From Perception to Action: An Interactive Benchmark for Vision Reasoning

This paper introduces CHAIN, an interactive 3D physics-driven benchmark that shifts Vision-Language Model evaluation from passive perception to active problem-solving, revealing that even top-performing models struggle to internalize physical constraints for reliable long-horizon planning and action execution.

Yuhao Wu, Maojia Song, Yihuai Lan, Lei Wang, Zhiqiang Hu, Yao Xiao, Heng Zhou, Weihua Zheng, Dylan Raharja, Soujanya Poria, Roy Ka-Wei Lee

Published 2026-02-25
📖 4 min read☕ Coffee break read

Imagine you are teaching a robot how to build a complex LEGO castle or solve a tricky wooden puzzle.

For a long time, we tested these robots by showing them a single, static photo of the finished castle and asking, "What is this?" or "How many blocks are there?" The robot would look at the picture, guess the answer, and get a score. This is like asking a chef to identify a cake just by looking at a photo of it, without ever letting them touch the ingredients or taste the batter.

The Problem:
Real life isn't a photo. Real life is messy, physical, and full of rules. If you try to put a big block on top of a tiny one, it falls. If you try to pull a piece out of a puzzle the wrong way, it gets stuck. The old tests didn't check if the robot understood these physical rules. They only checked if the robot could recognize things.

The Solution: CHAIN
The authors of this paper built a new test called CHAIN (Causal Hierarchy of Actions and Interactions). Think of CHAIN as a digital playground or a video game simulator where robots have to actually do things, not just talk about them.

Instead of a photo, the robot is dropped into a 3D world with physics (gravity, collisions, friction). It has to:

  1. Look at the scene.
  2. Think about what it can physically do next (e.g., "If I move this block, that one will fall").
  3. Act (move, rotate, stack).
  4. Watch what happens and adjust its plan if things go wrong.

The Two Main Games:
The benchmark uses two types of challenges to test the robots:

  1. The Interlocking Puzzles (The "Lockpick" Test):
    Imagine a complex wooden puzzle where pieces are locked together like a 3D jigsaw. To take it apart, you can't just pull randomly. You have to find the one specific piece that unlocks the rest, then move it in a specific direction, which unlocks the next piece.

    • The Challenge: It requires understanding hidden rules. If you pull the wrong piece, the whole thing jams.
    • The Result: Even the smartest AI models (like GPT-5 or Claude) got stuck almost immediately. They couldn't figure out the "secret handshake" needed to unlock the puzzle.
  2. The Stacking Game (The "Tetris" Test):
    Imagine you have a box and a pile of oddly shaped blocks. You have to pack them all in without them falling over or leaving gaps.

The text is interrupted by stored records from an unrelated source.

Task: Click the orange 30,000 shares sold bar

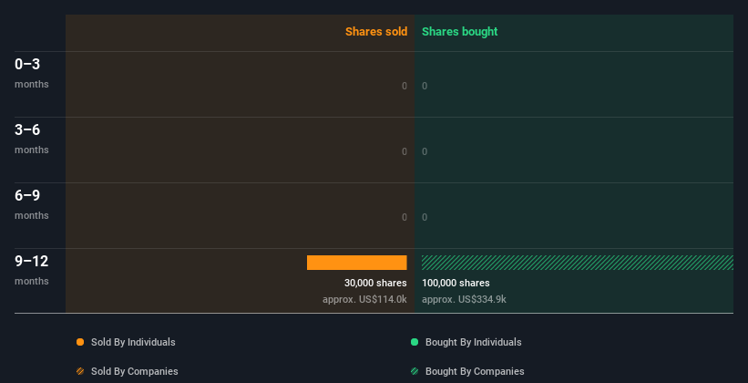Action: [x=356, y=263]
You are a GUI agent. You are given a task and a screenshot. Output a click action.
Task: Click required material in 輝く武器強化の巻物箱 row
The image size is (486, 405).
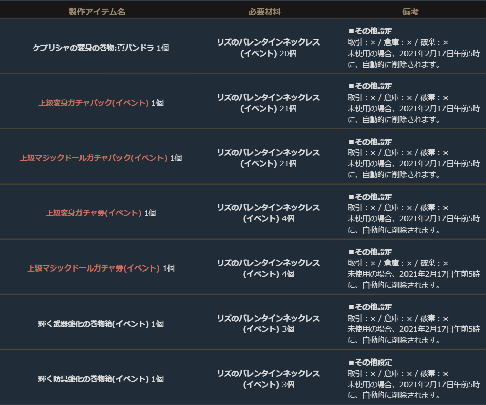(x=268, y=323)

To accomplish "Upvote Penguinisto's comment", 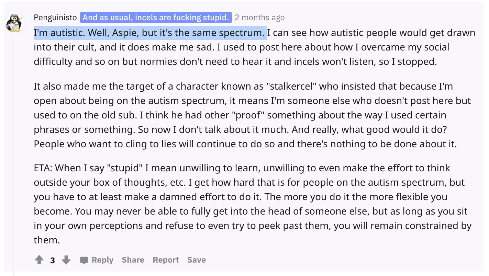I will click(x=39, y=260).
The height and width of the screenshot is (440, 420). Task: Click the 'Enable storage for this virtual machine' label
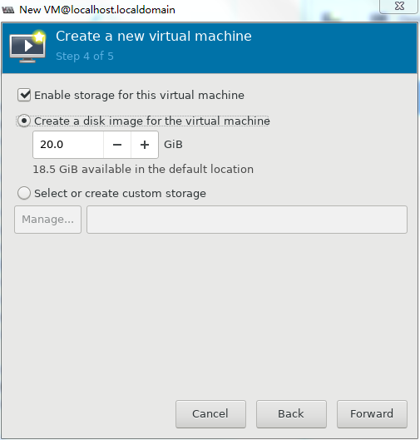139,95
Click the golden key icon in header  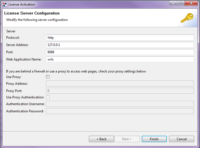[187, 18]
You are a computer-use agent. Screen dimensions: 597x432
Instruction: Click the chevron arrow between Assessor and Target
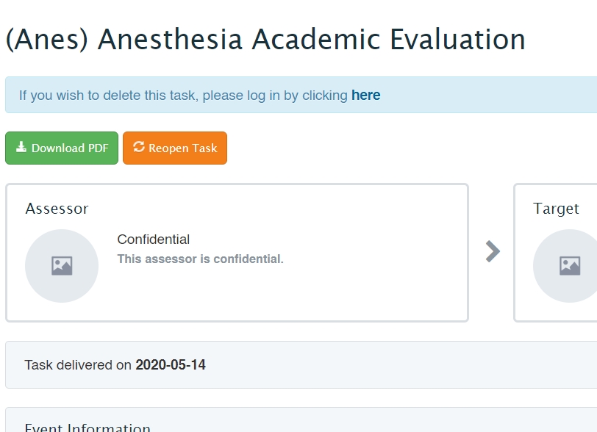pyautogui.click(x=493, y=251)
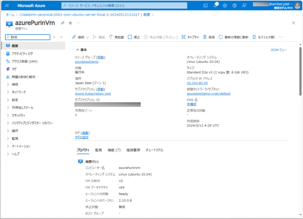Open Cloud Shell from the top bar
The width and height of the screenshot is (303, 219).
point(206,6)
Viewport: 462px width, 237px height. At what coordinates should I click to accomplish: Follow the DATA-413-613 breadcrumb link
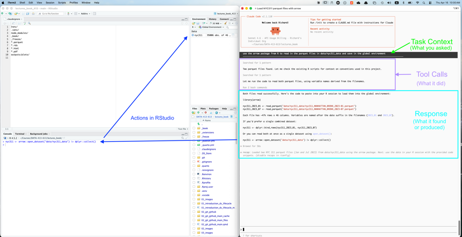tap(204, 117)
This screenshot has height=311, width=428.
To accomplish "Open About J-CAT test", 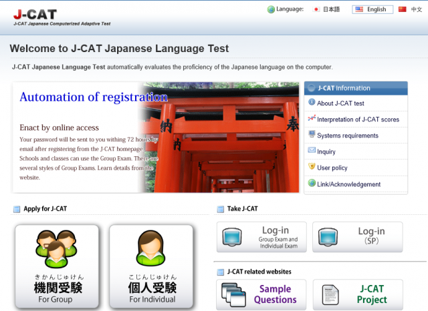I will [340, 103].
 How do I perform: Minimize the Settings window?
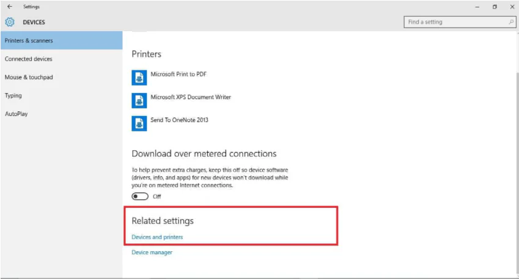[477, 7]
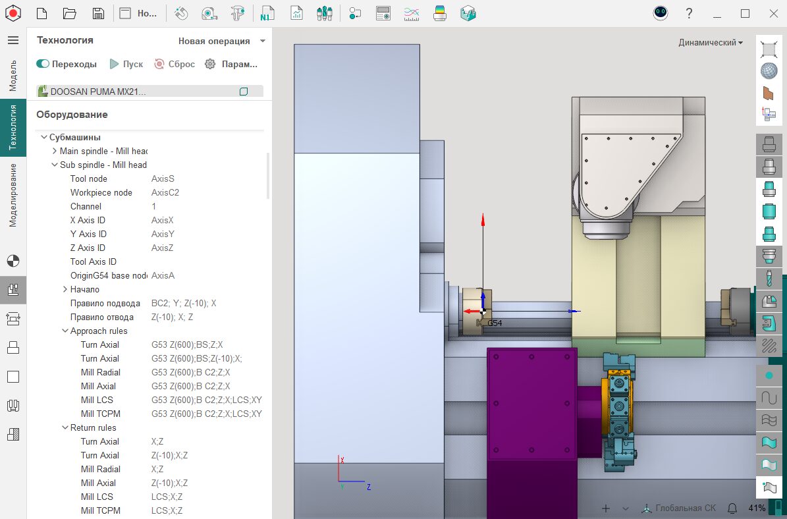Screen dimensions: 787x519
Task: Toggle milling tool visibility in viewport toolbar
Action: tap(768, 278)
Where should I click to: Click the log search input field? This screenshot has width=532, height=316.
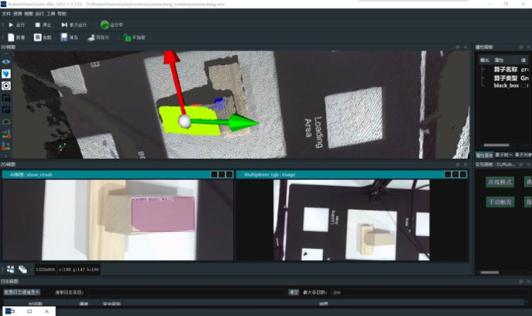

    • The Challenge: You can't just throw blocks in. You have to plan ahead. If you put a big block in the corner now, you might not have space for the last piece later.
    • The Result: The AIs were okay at easy levels but failed miserably at hard levels. They would greedily grab the "easy" blocks first, only to realize 10 steps later that they had trapped themselves with no way to finish the job.

The Big Surprise:
The researchers also tested "World Models" (AI that tries to predict what a video of an action would look like). They asked these AIs to generate a video of someone taking apart a puzzle.

  • The Disaster: The AIs hallucinated wildly. They made blocks pass through each other like ghosts, merged two blocks into one, or made pieces disappear. They looked cool visually, but they were physically impossible. It was like watching a movie where the laws of physics were broken.

The Takeaway:
The paper concludes that current AI is great at seeing (recognizing a cat in a photo) but terrible at doing (understanding that if you push the cat, it will move).

  • Old AI: "I see a puzzle. I know what a puzzle is."
  • Real-World AI (What we need): "I see a puzzle. I know that if I pull piece A, piece B will slide left, but only if I rotate piece C first. If I don't, the whole thing breaks."

Why This Matters:
If we want robots to help us in the real world—fixing cars, building houses, or helping in hospitals—they need to pass the CHAIN test. They need to understand that the world has rules, and that every action changes the future. Right now, our robots are like toddlers who can name objects but don't understand how the world works yet. This benchmark is the first step to teaching them the difference.